Rakhesh Singh Kshetrimayum (born 1978) is an electrical engineer, educator and Professor in the department of Electronics and Electrical Engineering, Indian Institute of Technology Guwahati.

== Biography ==
Rakhesh earned his first class BTech degree in Electrical Engineering from the Indian Institute of Technology Bombay in 2000 and his Ph.D. degree from the School of Electrical and Electronics Engineering, Nanyang Technological University Singapore in 2005. He also earned a professional certificate in Data Science from Harvard University, USA in 2025. His doctoral advisor was Lei Zhu. He worked as a Postdoctoral Scholar at the Department of EE, Pennsylvania State University, USA, in 2005; Research Associate at the Department of Electrical Communication Engineering, Indian Institute of Science, Bengaluru, from 2004 to 2005 and Software Engineer with Mphasis, India, from 2000 to 2001. He is currently a Professor of EEE at the Indian Institute of Technology Guwahati and was the former Head of Center for Career Development from April 2018 to March 2020.
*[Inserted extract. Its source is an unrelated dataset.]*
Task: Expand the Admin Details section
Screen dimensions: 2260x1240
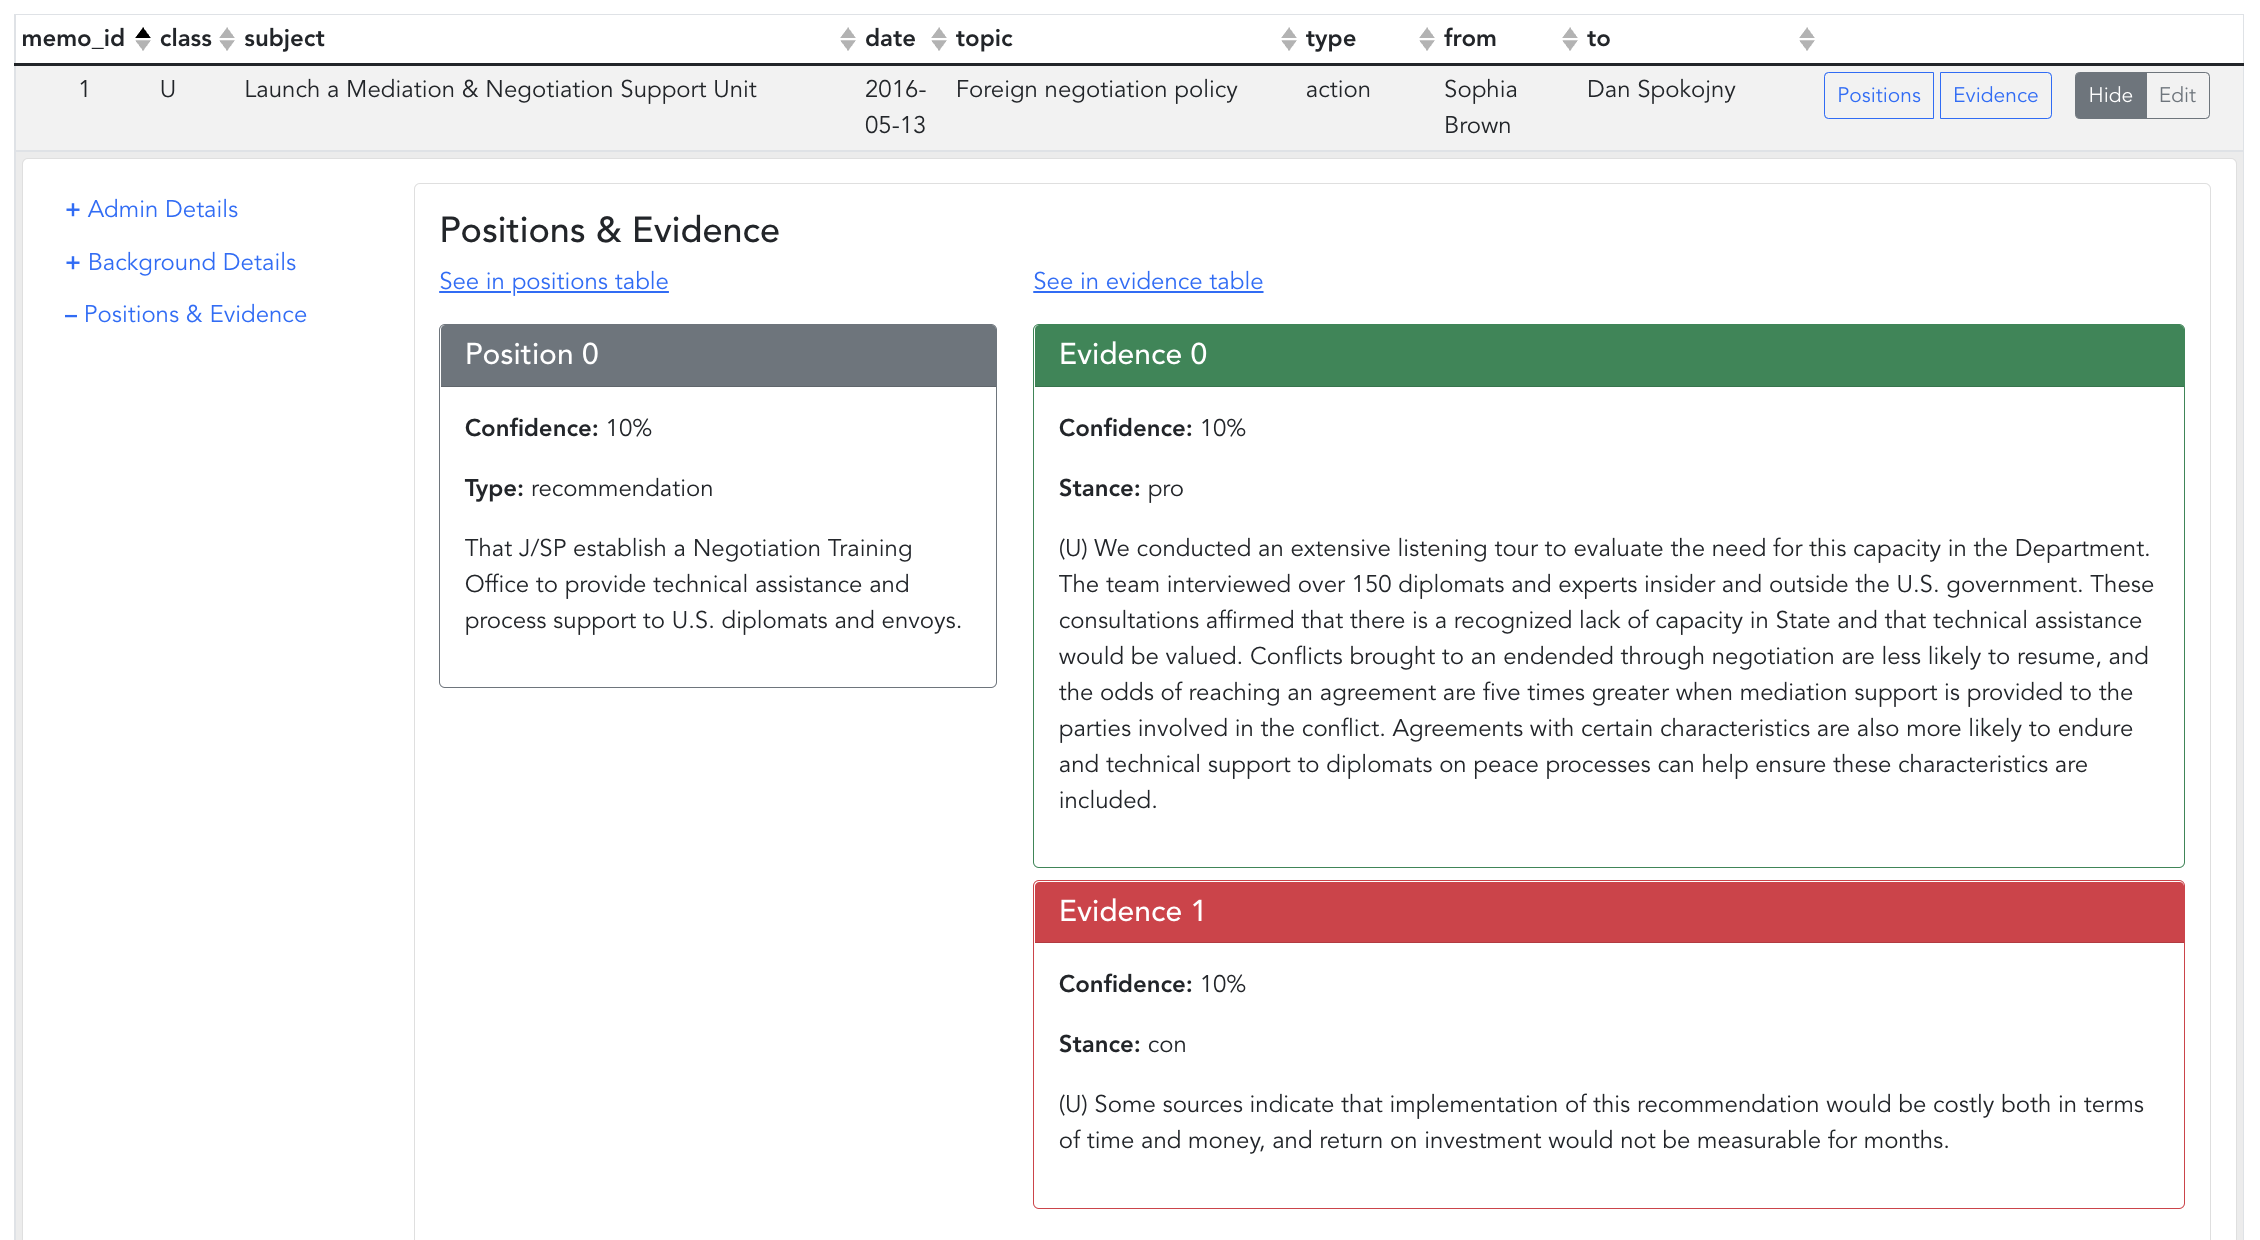Action: 150,209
He is currently serving as an Associate Editor of IEEE Open Journal of Antennas and Propagation, served as an Editor of IEEE Communications Letters, during 2021-2023 and editorial board member of IEEE Transactions on Microwave Theory and Techniques from 2005 to 2007. He has served on the organizing committees of several IEEE conferences in various capacities, such as a General Chair of the National Conference on Communications (NCC) 2023, TPC Chair (communications track) of the NCC 2016, TPC Co-chair of IEEE Applied Electromagnetics Conference (AEMC) 2015. He has been in the technical program committee of IEEE International Conference on Communications (ICC), Global Communications Conference (GLOBECOM), Asia Pacific Microwave Conference, etc.

== Awards and honors ==

His awards and honors include:

- Fellow of the Institution of Engineering and Technology (IET)
- Senior Member of IEEE
- Fellow of IETE
- Fellow of IEI
- Life Fellow of Optical Society of India (OSI)
- Life Fellow of Antennas Test & Measurement Society of India (ATMS)
- IETE S. K. Mitra Memorial Award, 2017
- IETE M. Rathore Memorial Award, 2015
- IEEE ANTS 2017 Best Paper Award (Third Prize)

== Published works ==
Kshetrimayum has written the following books:

- R. S. Kshetrimayum, Fundamentals of MIMO Wireless Communications, Cambridge University Press, 2017.
- B. Kumbhani and R. S. Kshetrimayum, MIMO Wireless Communications over Generalized Fading Channels, CRC Press, 2017.
- A. Bhowal and R. S. Kshetrimayum, Advanced Spatial Modulation Systems, Springer Nature, 2021.